The rest of the code is the Disallow rules, and they limit bots from accessing particular URLs and used to exclude WordPress pages from search results:
Disallow: /cgi-bin – close the server’s script directory Disallow: /feed – close RSS feed Disallow: /trackback – close notifications Disallow: ?s= or Disallow: *?s= - close search pages Disallow: */page/ - close all pagination types
Sitemap: http://site.ru/sitemap.xml tells a bot where to find the sitemap in XML (if there is any). If there’s no sitemap on your website, set the path to the necessary document(s). Add each document separately.
Host: site.com shows which address is the main mirror of the website. Highly important if there are several copies of the website on different domains. This rule guarantees that Yandex (the search engine) will index the mirrors equally. Why are we talking about semi-known Yandex? Because from all search engines only Yandex understands Host:. Not Google. It’s important!
If you’ve added https to the website, make sure to insert it to the website URL. Example of Host: https://sitename.com
Add the directive before or after the code in robots.txt.
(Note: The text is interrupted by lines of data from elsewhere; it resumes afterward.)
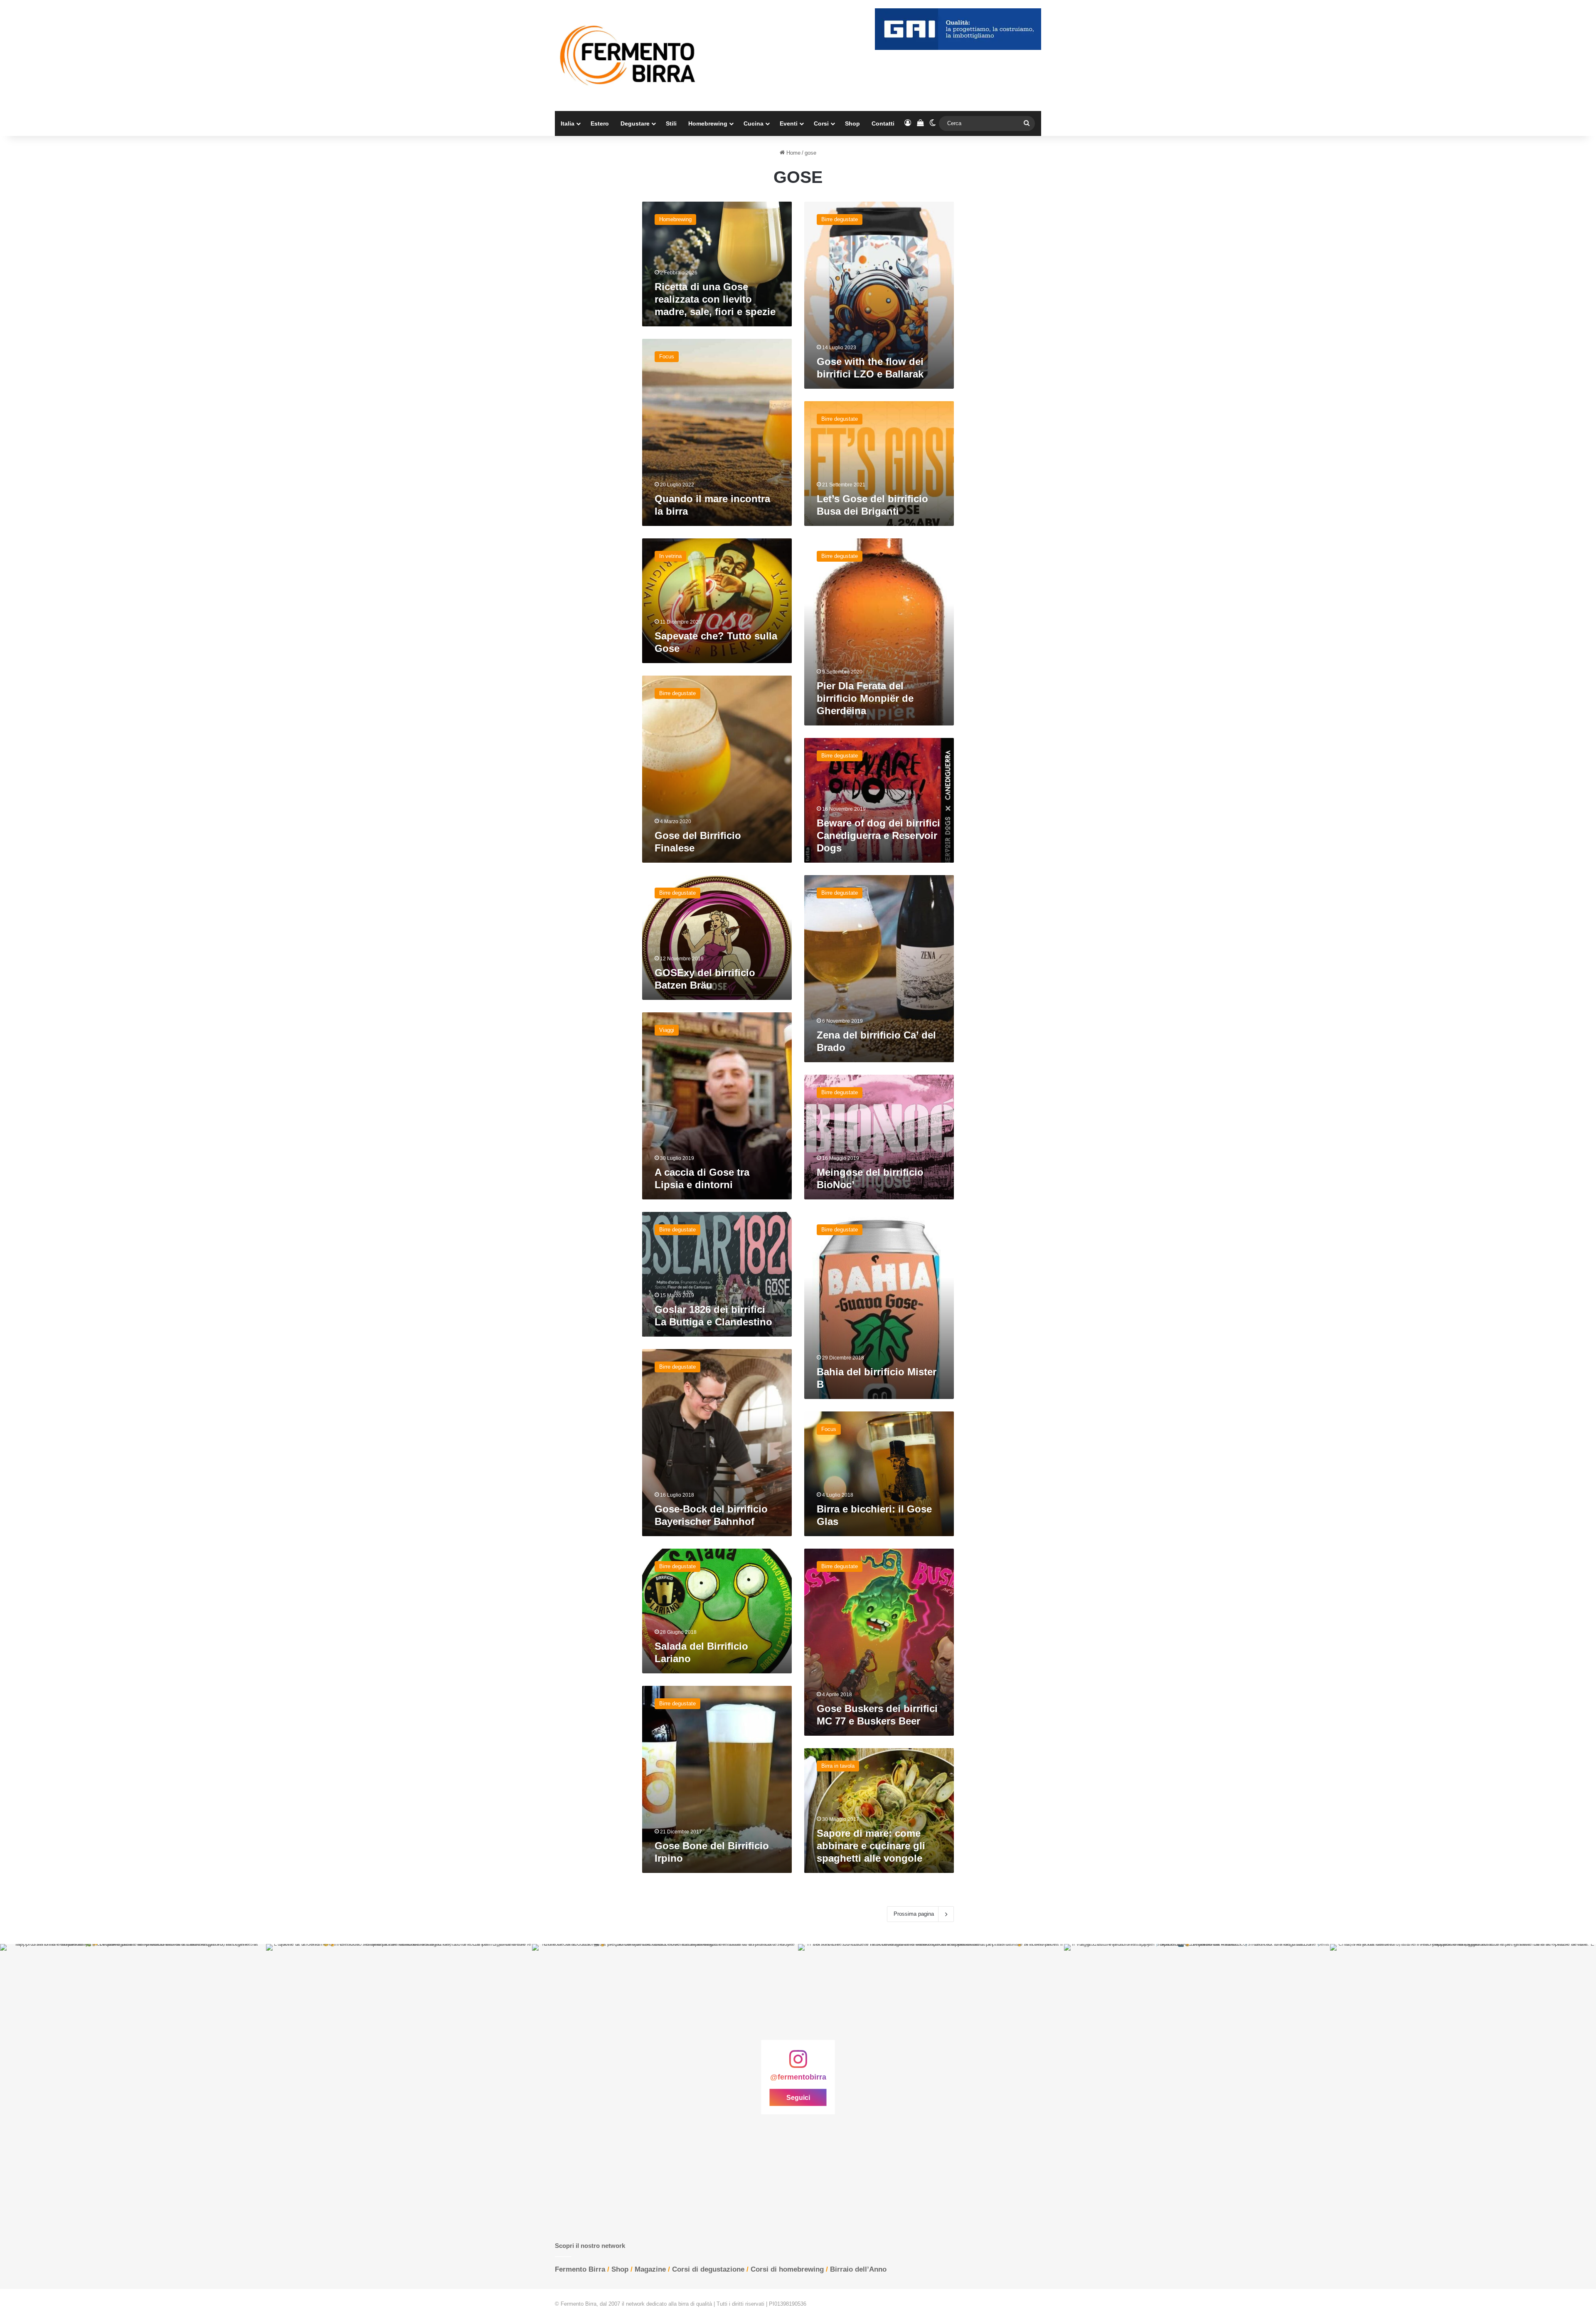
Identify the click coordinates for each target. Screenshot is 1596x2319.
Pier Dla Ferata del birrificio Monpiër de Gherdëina (865, 698)
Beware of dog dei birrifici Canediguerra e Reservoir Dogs (878, 835)
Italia (567, 123)
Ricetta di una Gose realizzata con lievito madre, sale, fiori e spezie (715, 299)
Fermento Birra (580, 2269)
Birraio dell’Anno (858, 2269)
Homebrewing (707, 123)
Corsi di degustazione (708, 2269)
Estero (600, 123)
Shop (852, 123)
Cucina (754, 123)
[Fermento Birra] (628, 55)
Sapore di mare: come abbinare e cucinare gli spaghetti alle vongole (871, 1846)
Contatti (883, 123)
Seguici (798, 2097)
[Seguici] (798, 2063)
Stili (671, 123)
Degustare (635, 123)
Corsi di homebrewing (787, 2269)
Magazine (650, 2269)
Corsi (821, 123)
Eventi (789, 123)
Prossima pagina (914, 1914)
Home (792, 153)
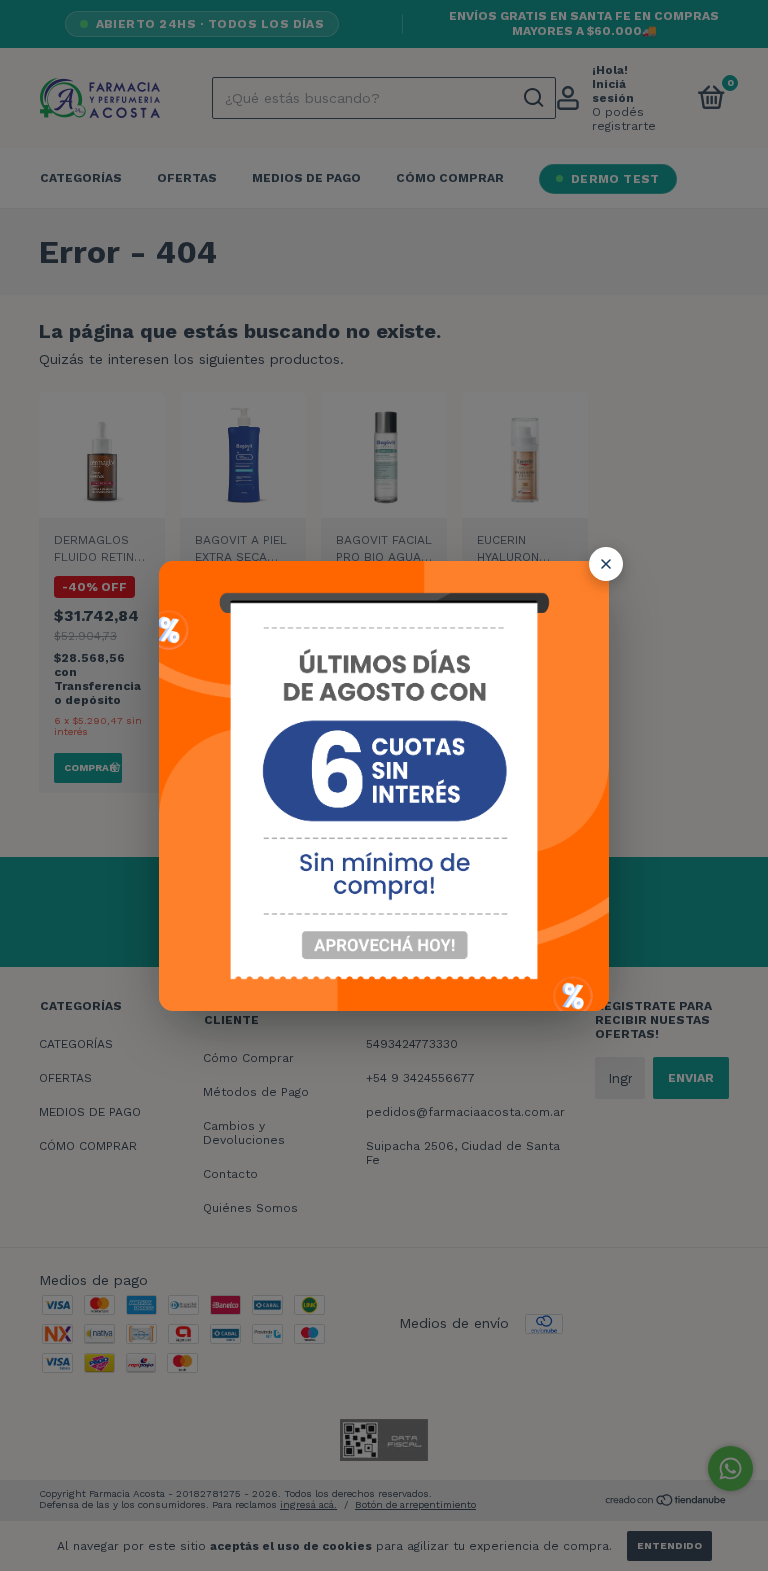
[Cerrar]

Use a one-line indent so it will work correctly.
Important: don’t forget to sort rules before processing.
Search engines go through Allow and Disallow directives. But they don’t follow rules from first to last. Bots go from short to long. The ‘.’ is added after the last rule is processed:
User-agent: * Allow: */uploads Disallow: /wp-
The system reads the code as follows:
User-agent: * Disallow: /wp- Allow: */uploads
For example, a bot checks the /wp-content/uploads/file.jpg URL. Then Disallow: /wp- tells a machine that no check is required, while Allow: */uploads opens any necessary page for scanning. A tip to sort the code properly: the more symbols the certain rule in robots.txt has, the sooner it will be processed. If the number of symbols is the same, the priority will be given to Allow.
Use A WordPress Plugin
We’d like to tell about the plugin that can simplify your work with robots.txt. You no longer need to create the file and move it to the root folder. Clearfy can do that for you. All you need to do is to add the necessary directives and create rules. Download and install the plugin. Go to the admin section and open plugin settings.
Here’s the path:
Settings => Clearfy menu => SEO
Find Create right robots.txt and activate it by pressing ON.
Once activated, it opens the additional field where you can add rules for robots.txt. You can copy the code for the correct indexing.
With this plugin, you don’t have to upload robots.txt to hosting and download it whenever you change something.
Conclusion
In this article, we’ve taught you how to create rules for robots.txt. Always start with creating a file and adding codes. Then place it to the root folder on hosting. You can skip this part with Clearfy. This optimization plugin can do all the job. However, you will still need to add rules manually. It means, that there is no way to exclude pages from search automatically.
You’ll notice the effect of changing robots.txt in two months. It doesn’t spread on new websites. So it’s better to improve indexing starting now.